**The problem**.
Can you copy the entries below word for word, from the line with "Open the Dedicated" to the line with "(x=116, y=173)"?

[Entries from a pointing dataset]

┏━━

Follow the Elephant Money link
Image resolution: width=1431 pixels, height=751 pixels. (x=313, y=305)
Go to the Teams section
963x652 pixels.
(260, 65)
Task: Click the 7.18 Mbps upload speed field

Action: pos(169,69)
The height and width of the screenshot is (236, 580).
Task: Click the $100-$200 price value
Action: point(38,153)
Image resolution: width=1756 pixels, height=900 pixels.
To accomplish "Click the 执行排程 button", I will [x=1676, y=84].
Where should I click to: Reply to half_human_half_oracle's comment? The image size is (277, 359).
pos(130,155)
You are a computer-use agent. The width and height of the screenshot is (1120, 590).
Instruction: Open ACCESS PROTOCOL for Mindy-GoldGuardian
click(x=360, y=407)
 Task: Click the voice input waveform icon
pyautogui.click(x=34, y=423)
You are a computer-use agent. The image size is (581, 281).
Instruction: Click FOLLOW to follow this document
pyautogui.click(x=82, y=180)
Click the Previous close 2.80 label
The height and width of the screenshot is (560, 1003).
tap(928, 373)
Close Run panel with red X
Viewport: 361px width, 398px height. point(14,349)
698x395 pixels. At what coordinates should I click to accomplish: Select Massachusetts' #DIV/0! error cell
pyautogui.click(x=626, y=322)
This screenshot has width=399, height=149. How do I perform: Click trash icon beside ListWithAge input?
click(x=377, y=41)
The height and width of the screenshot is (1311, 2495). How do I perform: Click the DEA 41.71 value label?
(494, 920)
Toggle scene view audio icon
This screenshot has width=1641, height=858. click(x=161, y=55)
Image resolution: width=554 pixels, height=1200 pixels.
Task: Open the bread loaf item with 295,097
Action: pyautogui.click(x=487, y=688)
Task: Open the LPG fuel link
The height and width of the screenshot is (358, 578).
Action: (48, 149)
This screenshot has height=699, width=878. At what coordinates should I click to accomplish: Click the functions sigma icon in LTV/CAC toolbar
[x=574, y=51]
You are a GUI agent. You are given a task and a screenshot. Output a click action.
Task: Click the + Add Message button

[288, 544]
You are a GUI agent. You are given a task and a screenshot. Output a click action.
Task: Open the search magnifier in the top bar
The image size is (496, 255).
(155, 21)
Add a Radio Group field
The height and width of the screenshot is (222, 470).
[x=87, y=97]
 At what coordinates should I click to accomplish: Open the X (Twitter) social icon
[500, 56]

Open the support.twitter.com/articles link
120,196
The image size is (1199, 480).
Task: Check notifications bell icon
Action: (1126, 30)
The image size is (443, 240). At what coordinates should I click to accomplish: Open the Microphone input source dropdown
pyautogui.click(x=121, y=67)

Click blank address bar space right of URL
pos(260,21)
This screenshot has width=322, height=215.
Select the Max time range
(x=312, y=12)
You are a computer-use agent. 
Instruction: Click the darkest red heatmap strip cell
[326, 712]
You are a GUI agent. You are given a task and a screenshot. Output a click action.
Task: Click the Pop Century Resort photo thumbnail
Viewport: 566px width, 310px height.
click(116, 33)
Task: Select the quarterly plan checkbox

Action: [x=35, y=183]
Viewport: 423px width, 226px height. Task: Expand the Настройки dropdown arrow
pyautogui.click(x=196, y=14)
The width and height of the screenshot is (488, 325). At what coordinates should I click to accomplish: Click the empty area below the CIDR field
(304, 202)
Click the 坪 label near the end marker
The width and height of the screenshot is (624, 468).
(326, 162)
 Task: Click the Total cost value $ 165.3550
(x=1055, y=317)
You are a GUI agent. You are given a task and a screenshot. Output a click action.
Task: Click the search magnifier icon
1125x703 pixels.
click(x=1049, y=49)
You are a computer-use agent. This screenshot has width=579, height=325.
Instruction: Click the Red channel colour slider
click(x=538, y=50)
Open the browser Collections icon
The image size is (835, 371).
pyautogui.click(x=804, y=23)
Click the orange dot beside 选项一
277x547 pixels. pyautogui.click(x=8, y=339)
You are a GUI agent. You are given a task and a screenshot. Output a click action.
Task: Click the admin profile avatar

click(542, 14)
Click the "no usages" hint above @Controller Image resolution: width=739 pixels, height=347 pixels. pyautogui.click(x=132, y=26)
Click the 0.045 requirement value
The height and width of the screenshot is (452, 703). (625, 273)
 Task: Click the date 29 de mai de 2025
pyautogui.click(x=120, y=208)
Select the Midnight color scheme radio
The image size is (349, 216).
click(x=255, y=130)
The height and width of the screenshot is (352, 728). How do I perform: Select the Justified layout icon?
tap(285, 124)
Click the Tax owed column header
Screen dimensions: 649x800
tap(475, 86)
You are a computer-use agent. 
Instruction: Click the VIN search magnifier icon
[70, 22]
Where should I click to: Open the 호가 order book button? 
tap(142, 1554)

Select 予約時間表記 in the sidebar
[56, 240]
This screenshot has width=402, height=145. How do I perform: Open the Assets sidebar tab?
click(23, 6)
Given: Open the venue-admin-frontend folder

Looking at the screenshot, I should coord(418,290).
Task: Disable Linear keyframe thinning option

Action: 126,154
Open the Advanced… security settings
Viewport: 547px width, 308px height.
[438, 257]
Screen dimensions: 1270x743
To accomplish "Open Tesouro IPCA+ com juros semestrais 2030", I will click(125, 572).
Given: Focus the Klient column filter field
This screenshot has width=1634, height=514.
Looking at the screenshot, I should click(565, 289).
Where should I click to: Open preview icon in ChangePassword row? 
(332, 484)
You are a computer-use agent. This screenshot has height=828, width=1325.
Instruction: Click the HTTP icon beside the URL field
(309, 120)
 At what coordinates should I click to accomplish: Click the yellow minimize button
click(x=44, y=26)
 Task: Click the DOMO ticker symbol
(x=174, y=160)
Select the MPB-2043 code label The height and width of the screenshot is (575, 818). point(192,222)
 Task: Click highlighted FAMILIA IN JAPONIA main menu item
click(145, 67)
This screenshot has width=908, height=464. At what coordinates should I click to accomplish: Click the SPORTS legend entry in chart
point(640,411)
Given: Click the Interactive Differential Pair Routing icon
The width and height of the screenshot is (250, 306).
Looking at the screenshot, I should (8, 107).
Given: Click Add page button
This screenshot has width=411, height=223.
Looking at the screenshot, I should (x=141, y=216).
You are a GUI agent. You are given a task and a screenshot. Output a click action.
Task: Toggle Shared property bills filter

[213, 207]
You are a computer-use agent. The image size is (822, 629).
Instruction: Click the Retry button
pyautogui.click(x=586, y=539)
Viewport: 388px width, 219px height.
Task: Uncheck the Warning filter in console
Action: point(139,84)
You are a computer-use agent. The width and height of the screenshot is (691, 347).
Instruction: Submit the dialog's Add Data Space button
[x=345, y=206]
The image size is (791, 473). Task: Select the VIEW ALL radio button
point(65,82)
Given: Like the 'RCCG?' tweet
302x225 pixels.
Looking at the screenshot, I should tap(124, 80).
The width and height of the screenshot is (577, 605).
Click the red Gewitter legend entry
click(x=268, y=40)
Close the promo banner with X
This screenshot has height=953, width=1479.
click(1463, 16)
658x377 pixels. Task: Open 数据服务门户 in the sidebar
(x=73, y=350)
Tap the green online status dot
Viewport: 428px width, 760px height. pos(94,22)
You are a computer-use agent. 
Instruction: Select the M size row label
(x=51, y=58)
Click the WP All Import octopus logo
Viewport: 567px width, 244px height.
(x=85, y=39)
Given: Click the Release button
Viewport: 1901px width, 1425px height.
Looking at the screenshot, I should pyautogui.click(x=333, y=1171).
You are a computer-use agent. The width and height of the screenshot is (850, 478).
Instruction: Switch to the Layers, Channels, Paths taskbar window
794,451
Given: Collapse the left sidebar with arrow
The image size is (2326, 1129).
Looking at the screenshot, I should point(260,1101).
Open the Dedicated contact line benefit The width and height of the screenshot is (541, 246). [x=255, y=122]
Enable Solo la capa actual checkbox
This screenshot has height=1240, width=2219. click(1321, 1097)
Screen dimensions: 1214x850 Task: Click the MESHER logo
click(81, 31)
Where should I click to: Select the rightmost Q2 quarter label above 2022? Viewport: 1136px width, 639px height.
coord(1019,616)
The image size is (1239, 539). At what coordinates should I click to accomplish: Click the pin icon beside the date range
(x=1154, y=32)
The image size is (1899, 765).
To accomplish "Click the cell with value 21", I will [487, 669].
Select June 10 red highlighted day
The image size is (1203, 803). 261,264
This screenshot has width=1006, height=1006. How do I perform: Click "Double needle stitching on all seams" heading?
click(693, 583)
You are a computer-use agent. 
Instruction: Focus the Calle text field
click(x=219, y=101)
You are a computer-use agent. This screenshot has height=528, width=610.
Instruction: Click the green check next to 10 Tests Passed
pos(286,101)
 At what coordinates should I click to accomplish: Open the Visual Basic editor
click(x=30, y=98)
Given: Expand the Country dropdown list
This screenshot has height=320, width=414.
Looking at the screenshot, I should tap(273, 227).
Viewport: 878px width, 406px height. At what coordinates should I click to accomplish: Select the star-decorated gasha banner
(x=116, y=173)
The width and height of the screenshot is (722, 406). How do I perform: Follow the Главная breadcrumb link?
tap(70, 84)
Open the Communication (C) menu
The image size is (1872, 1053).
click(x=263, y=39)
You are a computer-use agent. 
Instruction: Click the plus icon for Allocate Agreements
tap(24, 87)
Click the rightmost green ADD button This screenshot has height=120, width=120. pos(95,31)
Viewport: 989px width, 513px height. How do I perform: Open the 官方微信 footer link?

┗━━

**Response to the task**.
Open the Dedicated contact line benefit The width and height of the screenshot is (541, 246). [x=255, y=122]
Enable Solo la capa actual checkbox
This screenshot has height=1240, width=2219. click(1321, 1097)
Screen dimensions: 1214x850 Task: Click the MESHER logo
click(81, 31)
Where should I click to: Select the rightmost Q2 quarter label above 2022? Viewport: 1136px width, 639px height.
coord(1019,616)
The image size is (1239, 539). At what coordinates should I click to accomplish: Click the pin icon beside the date range
(x=1154, y=32)
The image size is (1899, 765).
To accomplish "Click the cell with value 21", I will [487, 669].
Select June 10 red highlighted day
The image size is (1203, 803). 261,264
This screenshot has width=1006, height=1006. How do I perform: Click "Double needle stitching on all seams" heading?
click(693, 583)
You are a computer-use agent. 
Instruction: Focus the Calle text field
click(x=219, y=101)
You are a computer-use agent. This screenshot has height=528, width=610.
Instruction: Click the green check next to 10 Tests Passed
pos(286,101)
 At what coordinates should I click to accomplish: Open the Visual Basic editor
click(x=30, y=98)
Given: Expand the Country dropdown list
This screenshot has height=320, width=414.
Looking at the screenshot, I should tap(273, 227).
Viewport: 878px width, 406px height. At what coordinates should I click to accomplish: Select the star-decorated gasha banner
(x=116, y=173)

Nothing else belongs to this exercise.